Screenshot of the Power Automate designer showing an approval flow that uses a condition to filter out ineligible expenses.

Now let's add a trigger condition on the When a row is added, modified, or deleted action that checks the amount before activating the flow. In this case, the flow runs only when the amount is greater than 100.

Screenshot of the Power Automate designer showing an approval flow that uses a trigger condition to run only for eligible expenses.

Tip

Use the OData filter property to define precise conditions for when a flow should be triggered based on changes in Dataverse data. You can specify a condition and the names of the columns on which the flow can trigger, optimizing flow performance and ensuring that flows run only when necessary.

Learn more:

Use trigger concurrency control

By default, a cloud flow trigger executes as many runs as possible simultaneously when its conditions are met. This behavior is useful for most scenarios, but it can lead to performance issues in some cases.
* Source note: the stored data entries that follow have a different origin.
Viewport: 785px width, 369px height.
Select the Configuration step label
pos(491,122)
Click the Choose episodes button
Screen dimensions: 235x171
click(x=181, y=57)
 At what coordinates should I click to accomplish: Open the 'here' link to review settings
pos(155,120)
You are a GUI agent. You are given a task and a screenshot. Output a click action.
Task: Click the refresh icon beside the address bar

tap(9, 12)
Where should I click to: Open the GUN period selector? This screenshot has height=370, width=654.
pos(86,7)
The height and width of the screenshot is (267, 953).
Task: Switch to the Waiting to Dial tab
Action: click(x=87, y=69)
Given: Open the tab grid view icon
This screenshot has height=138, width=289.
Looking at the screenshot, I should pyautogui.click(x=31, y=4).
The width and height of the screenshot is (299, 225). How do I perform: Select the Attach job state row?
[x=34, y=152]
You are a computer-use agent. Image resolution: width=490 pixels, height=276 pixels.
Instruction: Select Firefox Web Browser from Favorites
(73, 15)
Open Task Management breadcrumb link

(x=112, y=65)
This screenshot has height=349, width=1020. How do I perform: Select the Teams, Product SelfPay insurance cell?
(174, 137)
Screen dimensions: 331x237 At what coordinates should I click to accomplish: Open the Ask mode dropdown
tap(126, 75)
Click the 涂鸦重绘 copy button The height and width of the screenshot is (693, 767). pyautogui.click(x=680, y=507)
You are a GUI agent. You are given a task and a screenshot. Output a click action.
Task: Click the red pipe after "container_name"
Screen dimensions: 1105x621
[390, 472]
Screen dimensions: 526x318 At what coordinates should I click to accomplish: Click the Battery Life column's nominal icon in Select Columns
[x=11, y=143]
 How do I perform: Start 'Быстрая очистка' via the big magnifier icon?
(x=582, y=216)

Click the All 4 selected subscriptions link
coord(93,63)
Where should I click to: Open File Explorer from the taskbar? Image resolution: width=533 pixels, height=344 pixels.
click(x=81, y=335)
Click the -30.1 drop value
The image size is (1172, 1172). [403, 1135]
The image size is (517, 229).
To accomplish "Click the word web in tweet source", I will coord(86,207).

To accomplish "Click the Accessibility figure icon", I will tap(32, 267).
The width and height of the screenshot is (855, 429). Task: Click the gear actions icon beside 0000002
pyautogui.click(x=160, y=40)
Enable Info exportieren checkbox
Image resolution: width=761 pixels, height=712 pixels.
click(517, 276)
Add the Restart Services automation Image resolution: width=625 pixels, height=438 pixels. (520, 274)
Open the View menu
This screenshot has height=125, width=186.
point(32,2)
For example, if your flow is triggered by a new email in your inbox, and you have a large number of emails to process, the trigger might create multiple instances of the flow to handle the load. This can lead to poor performance or even cause the service to become unresponsive.

Similarly, if your flow reads a record and then updates it but the update fails, the flow might have already acted on the old data, leading to inconsistencies. This situation is known as a dirty read and can lead to unexpected results.

Trigger concurrency control can help you avoid both situations. Concurrency control is turned off by default. Select your flow's trigger and turn on the Concurrency control option in the trigger settings. You can then specify the maximum number of concurrent runs, or the degree of parallelism, for the trigger.

Screenshot of trigger settings in the Power Automate designer showing concurrency control turned on and the degree of parallelism set to 20.

By default, the degree of parallelism is set to 1, meaning that only one instance of the flow can run at a time. This setting is useful when you're working with a single record or when you need to ensure that actions are performed in a specific order.

Select a number greater than 1 to allow that many instances of the flow to run simultaneously. This setting is useful when you're working with large datasets or performing multiple actions that don't depend on each other.

Important considerations

  • Be cautious when using concurrency control. A high number of concurrent runs can lead to performance issues, especially if the actions in the flow are resource-intensive or if the connected services have limits on the number of concurrent requests they can handle.

  • Concurrency control is irreversible. Once applied, concurrency control settings can't be undone. To remove concurrency control, you need to create a new flow. Therefore, proceed with caution.

  • As a best practice, leave the concurrency control at its default setting. If you need to apply concurrency control, consider doing so on a flow with the least number of actions. For example, you might organize actions that require concurrency control into a dedicated child flow and apply the control only to the child flow.